El matrimonio no puede ser una burbuja donde el consentimiento para las relaciones sexuales sea adquirido, definitivo y para toda la vida, se afirmó durante el debate parlamentario.
Con esta modificación, Francia se alinea con las legislaciones más progresistas de Europa, eliminando cualquier rastro de “culpa” civil asociada a la falta de deseo o de actividad sexual dentro de la pareja.
El debate se produce en un contexto europeo más amplio de reflexión sobre la violencia y la autonomía personal en las relaciones de pareja.
Con la aprobación de esta reforma, Francia entierra el llamado “deber conyugal” como categoría jurídica, reafirmando que el consentimiento es un elemento esencial e irrenunciable en toda relación sexual, incluso dentro del matrimonio.
El impulso decisivo para este cambio legislativo provino del Tribunal Europeo de Derechos Humanos (TEDH), que advirtió a Francia que imponer relaciones sexuales como una obligación contractual vulnera el derecho a la intimidad y la dignidad personal. La condena del tribunal europeo llevó a reabrir el debate político y jurídico sobre una práctica que resultaba incompatible con los estándares actuales de derechos humanos y motivo la reforma al Código Civil.

» DATOS POR EXAMINAR
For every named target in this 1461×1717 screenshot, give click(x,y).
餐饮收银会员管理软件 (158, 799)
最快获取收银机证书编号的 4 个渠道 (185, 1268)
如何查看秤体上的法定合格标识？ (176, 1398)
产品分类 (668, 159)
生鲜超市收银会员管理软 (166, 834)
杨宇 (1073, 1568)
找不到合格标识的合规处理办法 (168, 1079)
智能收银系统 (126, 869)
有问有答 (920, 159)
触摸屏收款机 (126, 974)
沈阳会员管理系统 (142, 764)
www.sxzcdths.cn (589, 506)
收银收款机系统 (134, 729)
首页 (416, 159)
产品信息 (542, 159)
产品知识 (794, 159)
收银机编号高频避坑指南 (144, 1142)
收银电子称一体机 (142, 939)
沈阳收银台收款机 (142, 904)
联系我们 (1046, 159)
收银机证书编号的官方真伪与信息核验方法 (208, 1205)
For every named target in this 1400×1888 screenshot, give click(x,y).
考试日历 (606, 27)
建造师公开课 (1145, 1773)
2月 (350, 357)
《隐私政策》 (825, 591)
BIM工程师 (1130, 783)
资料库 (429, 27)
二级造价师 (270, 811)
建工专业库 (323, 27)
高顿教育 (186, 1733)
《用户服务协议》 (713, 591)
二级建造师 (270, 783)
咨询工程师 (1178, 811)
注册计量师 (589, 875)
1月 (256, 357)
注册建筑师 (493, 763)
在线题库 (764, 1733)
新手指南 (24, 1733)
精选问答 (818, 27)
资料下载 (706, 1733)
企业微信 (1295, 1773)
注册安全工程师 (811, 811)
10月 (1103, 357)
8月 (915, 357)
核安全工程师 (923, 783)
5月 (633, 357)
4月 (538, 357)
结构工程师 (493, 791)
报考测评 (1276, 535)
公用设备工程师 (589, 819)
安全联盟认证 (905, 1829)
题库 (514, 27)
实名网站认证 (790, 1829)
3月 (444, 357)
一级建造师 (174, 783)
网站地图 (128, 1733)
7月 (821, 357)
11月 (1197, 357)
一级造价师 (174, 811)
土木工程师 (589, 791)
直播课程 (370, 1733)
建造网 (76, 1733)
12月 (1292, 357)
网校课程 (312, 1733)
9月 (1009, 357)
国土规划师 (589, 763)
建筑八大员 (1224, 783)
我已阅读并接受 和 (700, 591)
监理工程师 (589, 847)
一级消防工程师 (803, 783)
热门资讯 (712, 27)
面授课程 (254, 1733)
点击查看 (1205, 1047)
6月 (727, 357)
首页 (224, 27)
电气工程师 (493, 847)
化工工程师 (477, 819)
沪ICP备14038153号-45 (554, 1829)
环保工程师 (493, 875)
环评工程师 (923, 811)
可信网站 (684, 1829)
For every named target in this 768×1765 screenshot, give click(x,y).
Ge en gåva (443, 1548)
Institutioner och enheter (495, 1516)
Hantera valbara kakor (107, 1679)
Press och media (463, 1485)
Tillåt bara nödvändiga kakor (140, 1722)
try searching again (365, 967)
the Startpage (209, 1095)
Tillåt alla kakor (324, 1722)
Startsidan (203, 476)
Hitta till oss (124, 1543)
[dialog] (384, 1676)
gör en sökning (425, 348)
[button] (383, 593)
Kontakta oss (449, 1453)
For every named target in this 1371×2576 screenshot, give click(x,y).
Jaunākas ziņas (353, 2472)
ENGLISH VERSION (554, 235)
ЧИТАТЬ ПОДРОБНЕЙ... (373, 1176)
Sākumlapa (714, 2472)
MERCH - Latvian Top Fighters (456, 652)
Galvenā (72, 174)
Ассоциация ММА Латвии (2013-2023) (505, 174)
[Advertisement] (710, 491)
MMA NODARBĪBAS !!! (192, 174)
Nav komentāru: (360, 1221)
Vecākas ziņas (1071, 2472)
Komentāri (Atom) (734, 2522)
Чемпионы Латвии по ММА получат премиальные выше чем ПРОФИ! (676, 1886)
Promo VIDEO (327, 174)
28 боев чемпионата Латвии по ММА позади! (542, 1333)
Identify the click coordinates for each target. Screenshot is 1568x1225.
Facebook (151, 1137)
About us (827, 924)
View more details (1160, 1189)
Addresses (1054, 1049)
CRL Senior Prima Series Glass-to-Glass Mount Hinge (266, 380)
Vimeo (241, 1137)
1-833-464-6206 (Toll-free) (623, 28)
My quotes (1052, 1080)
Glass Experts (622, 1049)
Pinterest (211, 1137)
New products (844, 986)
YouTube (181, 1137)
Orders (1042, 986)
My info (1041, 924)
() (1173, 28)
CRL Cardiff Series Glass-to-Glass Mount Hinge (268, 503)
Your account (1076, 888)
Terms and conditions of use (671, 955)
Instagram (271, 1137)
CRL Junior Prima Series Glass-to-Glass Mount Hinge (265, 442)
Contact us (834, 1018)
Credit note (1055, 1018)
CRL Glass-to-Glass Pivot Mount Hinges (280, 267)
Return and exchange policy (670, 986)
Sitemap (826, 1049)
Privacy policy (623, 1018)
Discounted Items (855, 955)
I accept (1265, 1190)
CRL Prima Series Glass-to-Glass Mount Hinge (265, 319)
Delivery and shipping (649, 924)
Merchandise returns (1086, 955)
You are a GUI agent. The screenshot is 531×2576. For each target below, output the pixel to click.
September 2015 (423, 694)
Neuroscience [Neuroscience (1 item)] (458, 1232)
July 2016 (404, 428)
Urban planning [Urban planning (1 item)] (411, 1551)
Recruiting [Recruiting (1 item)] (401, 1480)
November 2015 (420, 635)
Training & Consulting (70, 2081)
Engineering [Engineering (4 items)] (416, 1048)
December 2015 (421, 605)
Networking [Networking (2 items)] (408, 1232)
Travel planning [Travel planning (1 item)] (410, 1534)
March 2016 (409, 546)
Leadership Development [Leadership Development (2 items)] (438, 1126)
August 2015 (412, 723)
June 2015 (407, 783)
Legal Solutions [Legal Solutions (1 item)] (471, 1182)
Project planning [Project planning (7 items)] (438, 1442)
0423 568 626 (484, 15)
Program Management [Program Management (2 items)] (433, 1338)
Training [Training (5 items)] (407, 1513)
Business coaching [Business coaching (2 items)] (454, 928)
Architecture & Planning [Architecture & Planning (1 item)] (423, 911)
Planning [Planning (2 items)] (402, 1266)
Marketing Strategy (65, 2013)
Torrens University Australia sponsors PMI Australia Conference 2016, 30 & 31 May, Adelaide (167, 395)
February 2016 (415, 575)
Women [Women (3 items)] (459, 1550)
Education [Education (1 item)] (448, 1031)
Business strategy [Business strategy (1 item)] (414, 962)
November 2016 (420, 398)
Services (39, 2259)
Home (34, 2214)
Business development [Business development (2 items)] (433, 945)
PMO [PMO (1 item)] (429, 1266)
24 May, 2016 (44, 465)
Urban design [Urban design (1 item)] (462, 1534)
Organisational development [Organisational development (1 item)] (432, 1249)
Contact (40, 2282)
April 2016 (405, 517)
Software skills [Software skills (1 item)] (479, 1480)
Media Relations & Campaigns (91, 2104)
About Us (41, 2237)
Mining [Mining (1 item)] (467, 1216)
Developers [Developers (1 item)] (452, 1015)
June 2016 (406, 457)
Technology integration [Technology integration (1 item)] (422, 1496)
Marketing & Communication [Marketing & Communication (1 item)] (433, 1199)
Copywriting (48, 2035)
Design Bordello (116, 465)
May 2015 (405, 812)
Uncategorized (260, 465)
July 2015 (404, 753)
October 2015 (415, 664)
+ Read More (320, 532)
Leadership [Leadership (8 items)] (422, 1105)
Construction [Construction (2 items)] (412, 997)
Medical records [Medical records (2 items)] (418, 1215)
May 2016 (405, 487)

» TRABAJO SOLICITADO
1. Transcribe del fragmento sobre el deber conyugal en Francia el pasaje entre "El debate se" y "al Código Civil.", ambos incluidos.
2. Según el fragmento sobre el deber conyugal en Francia, ¿qué tribunal advirtió a Francia que imponer relaciones sexuales como obligación contractual vulnera el derecho a la intimidad?
3. Prolonga el fragmento sobre la abolición del deber conyugal en Francia a partir de su última oración.

» RESPUESTAS
1.
El debate se produce en un contexto europeo más amplio de reflexión sobre la violencia y la autonomía personal en las relaciones de pareja.
Con la aprobación de esta reforma, Francia entierra el llamado “deber conyugal” como categoría jurídica, reafirmando que el consentimiento es un elemento esencial e irrenunciable en toda relación sexual, incluso dentro del matrimonio.
El impulso decisivo para este cambio legislativo provino del Tribunal Europeo de Derechos Humanos (TEDH), que advirtió a Francia que imponer relaciones sexuales como una obligación contractual vulnera el derecho a la intimidad y la dignidad personal. La condena del tribunal europeo llevó a reabrir el debate político y jurídico sobre una práctica que resultaba incompatible con los estándares actuales de derechos humanos y motivo la reforma al Código Civil.

2. El Tribunal Europeo de Derechos Humanos (TEDH).

3.
En enero de 2025, TEDH dictó una sentencia en el caso H.W. vs. Francia, en la que declaró responsable al Estado francés por vulnerar el derecho a la vida privada de una mujer al considerar su negativa a mantener relaciones íntimas con su marido como causal de divorcio. Para el Tribunal, esta decisión judicial desconoció la libertad sexual y la autonomía personal de la demandante.
El caso se originó en 2012, cuando la mujer solicitó el divorcio de su esposo, acusándolo de priorizar su carrera profesional por sobre la familia y de tener un comportamiento violento. El marido, en cambio, atribuyó la ruptura matrimonial a la mujer, argumentando que ella había incumplido sus “deberes conyugales”. Los tribunales franceses acogieron esta postura y declararon a la mujer como única culpable del divorcio por haberse negado a mantener relaciones sexuales durante un período prolongado.
El TEDH observó que esta decisión se adoptó pese a que desde 1976 el derecho francés permite el divorcio sin necesidad de atribuir culpas y sin que se analizaran adecuadamente las razones de la abstención sexual, como el estado de salud de la mujer o el comportamiento de su marido.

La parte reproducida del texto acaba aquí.